During their retreat the Swedes were subjected to fierce attacks, suffering heavy losses. As they neared Pułkowice (Pulkowitz), they were relieved by a counterattack by Streiffs squadron. The battle now reached a deadlock until von Arnim once again caught up with his cuirassiers and turned the battle against the Swedes again. The Swedes again withdrew, this time to Neudorf (Nowa Wieś) where their 1,260-strong infantry with eight 6 and 12 pounder cannons had taken up position by the river-crossing, and without too much trouble were able to hold off the tired Polish-Imperial cavalry until darkness fell. The following day the Swedes were able to withdraw unmolested to Marienburg (Malbork).

=== After the Battle ===
The Swedish cavalry had suffered serious losses during the battle, with about 600- 1000 dead and 200- 500 captured by the Poles, including many high-ranking officers, along with 1,300 of the initially 5,500 horses, being unable to serve the cavalry due to losses and wounds. The Polish cavalry proved to be superior to the Swedish cavalry.

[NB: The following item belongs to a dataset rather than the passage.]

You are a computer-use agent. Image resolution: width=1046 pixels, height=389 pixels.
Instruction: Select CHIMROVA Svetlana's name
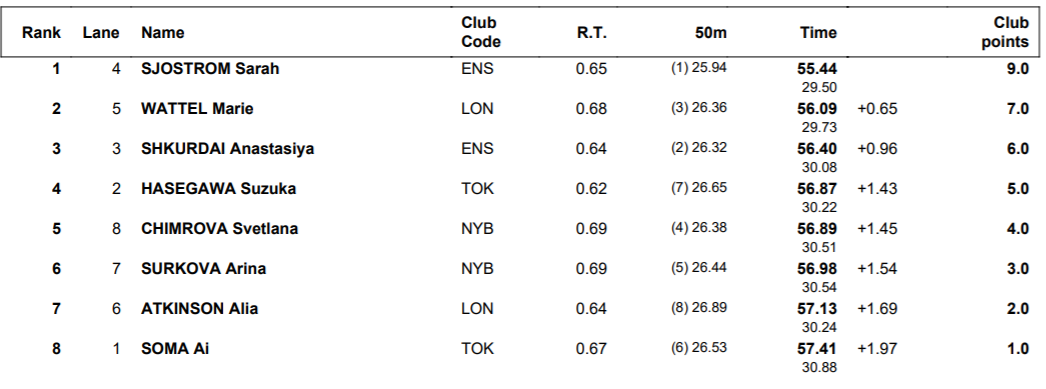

Hetman Koniecpolski's victory forced Swedish King Gustav II Adolf to go on the defensive, who said after the battle that "I have never experienced such a bath".

A further attack by the Polish side under Koniecpolski on July 15 was repelled as was one on August 9 on the Elbinger Werder (Żuławy Elbląskie) by a demoralized Polish group looking for food.

Soon after, foreign diplomats arrived at Warsaw and the Truce of Altmark was signed which ended the hostilities of the Polish–Swedish war.

The Battle of Trzciana is commemorated on the Tomb of the Unknown Soldier, Warsaw, with the inscription "TRZCIANA 25 VI 1629".